Political exile,  Clan na Gael member and Land League activist.

Stephen Joseph Meany was born in Newhall, Co. Clare, Ireland on September 12, 1822 into a poor tenant family.  His primary education was in the public schools of Ennis. Being a determined and talented student he managed to gain acceptance to a classical school in Ennis to further his education. During his student years he wrote poems for the Clare Journal. In 1841 his poetry book entitled 'Shreds of Fancy' was published.  At the age of eighteen, Meany married a young  woman from Athenry by whom he had two sons and two daughters

He worked as a junior reporter at the Clare Journal newspaper before joining the Dublin Metropolitan police force.  Policing was not his forte and after a year or so he left the force to pursue a carrier in journalism.  He worked for the Freeman's Journal, a nationalist newspaper where he achieved the position of chief reporter.

Apart from being a fluent Irish speaker and an excellent journalist; his short-hand skills were unsurpassed and well known to the newsmakers of the time. His reputation was such that Daniel O'Connell asked that Meany report on all of his speeches. In 1843 when he reported on a speech  by O'Connell in Irish he was the only journalist present who understood the language. His close relationship with O'Connell was evident when he was chosen to accompany him in his carriage on his release from Richmond prison in 1844.

As with many of O'Connell's followers, Meany came to the realization that constitutional politics was getting nowhere and that force was the only language England understood.  He concluded that if Ireland was to achieve any measure of freedom it would  be through the use of force. 

During this time period  he continued to work as a journalist with the Irish Felon and the Irish Tribune.  In 1845 he joined the Young Ireland movement and took part in the Young Ireland Uprising of 1848.  He was captured with other leaders and imprisoned under the provisions of the Habeas Corpus Suspension Act.

Following his release in 1849 he went to Liverpool where he founded the first Catholic regional newspaper the Lancashire Free Press. He also became the first President of the English Press Association.  In 1860 he emigrated to the United States where he worked as a journalist for the New York Herald, Sunday Times and Harper's Weekly. He joined the Fenian movement and was one of the "Senators" in O'Mahony's organization. He was also involved in organizing fundraising events for the relief of those arrested in the Fenian raids on Canada.

He lived in Toledo, Ohio for a number of years where he became part owner and editor of the Toledo Daily Commercial and German Weekly. He was also the  editor the Toledo Times.

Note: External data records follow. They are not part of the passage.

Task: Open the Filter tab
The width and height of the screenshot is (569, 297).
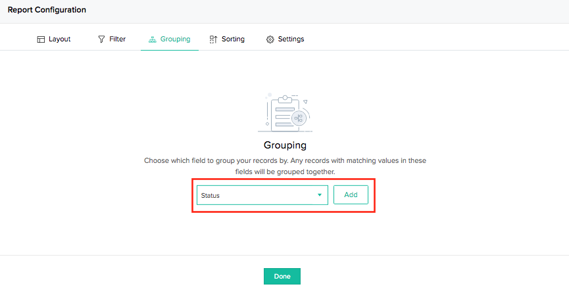Action: pos(117,39)
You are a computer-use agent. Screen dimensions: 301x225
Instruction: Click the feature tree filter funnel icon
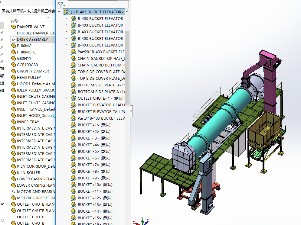click(x=61, y=5)
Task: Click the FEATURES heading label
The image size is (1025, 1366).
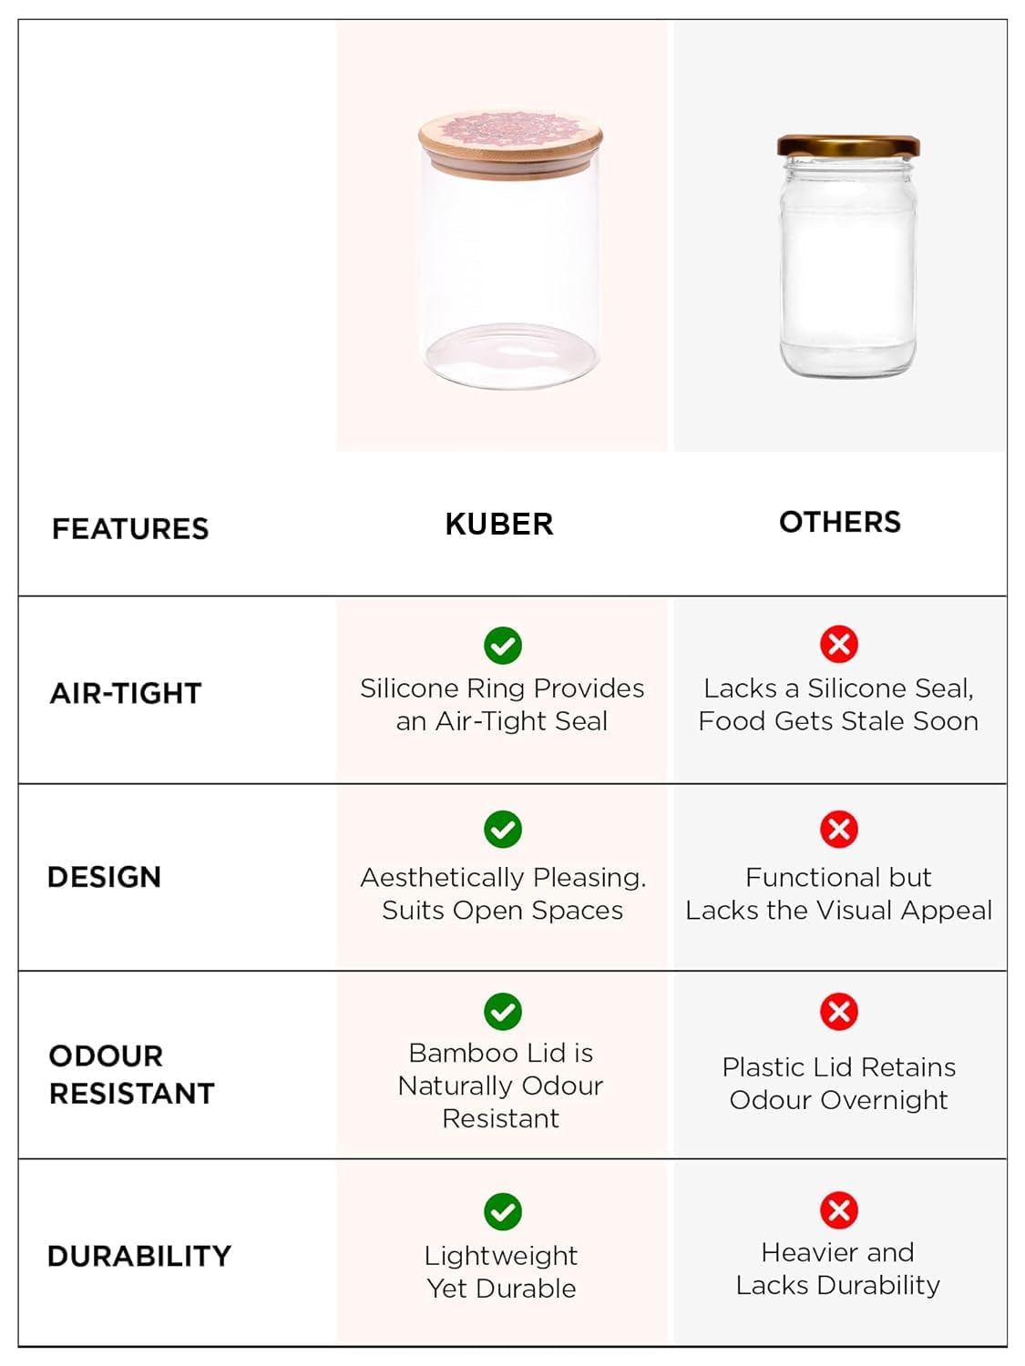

On a visit to Ireland in November, 1867 Meany was  arrested for speeches made in the United States, tried  for treason and sentenced to penal servitude for fifteen years.  Below is an excerpt from Meany's speech from the dock:

"Taking other ground, my lords, I object to any sentence upon me. I stand at this bar a declared citizen of the United States of America, entitled to the protection of such citizenship'; and I protest against the right to pass any sentence in any British court for acts done or words spoken, or alleged to be done or spoken on American soil, within the shades of the American flag and under the sanction of American institutions. I protest against the assumption that would in this country limit the right of thought or control the liberty of speech in an assemblage of American citizens in an American city. The United States will, doubtless, respect and protect her neutrality' laws and observe the comity of nations, whatever they may mean in practice—but I protest again against the monstrous fiction the transparent fraud that would seek in ninety years after the evacuation of New York by the British to bring the people of New York within the vision and venue of a British jury that in ninety years after the last British bayonet had glistened in an American sunlight, after the last keel of the last of the English fleet ploughed its last furrow in the Hudson or tho Delaware after ninety years of republican independence would seek to restore that City of New York and its institutions to the dominion of the Crown and Government of Great Britain. This is the meaning of it, and disguise it as you may., So will it be interpreted beyond the Atlantic. Not that the people of America care one jot whether S. J. Meany were hanged, drawn, and quartered to-morrow, but that there is a great principle involved. Personally, I am of no consequence : politically, I represent in this court the adopted citizen of America for, as the New York Herald, referring to this case observed, if the acts done in my regard are justifiable, there is nothing to prevent the extension of the same justice to any other adopted citizen of the States visiting Great Britain. It is, therefore, in the injustice of tho case the influence lies and not in the importance of the individual".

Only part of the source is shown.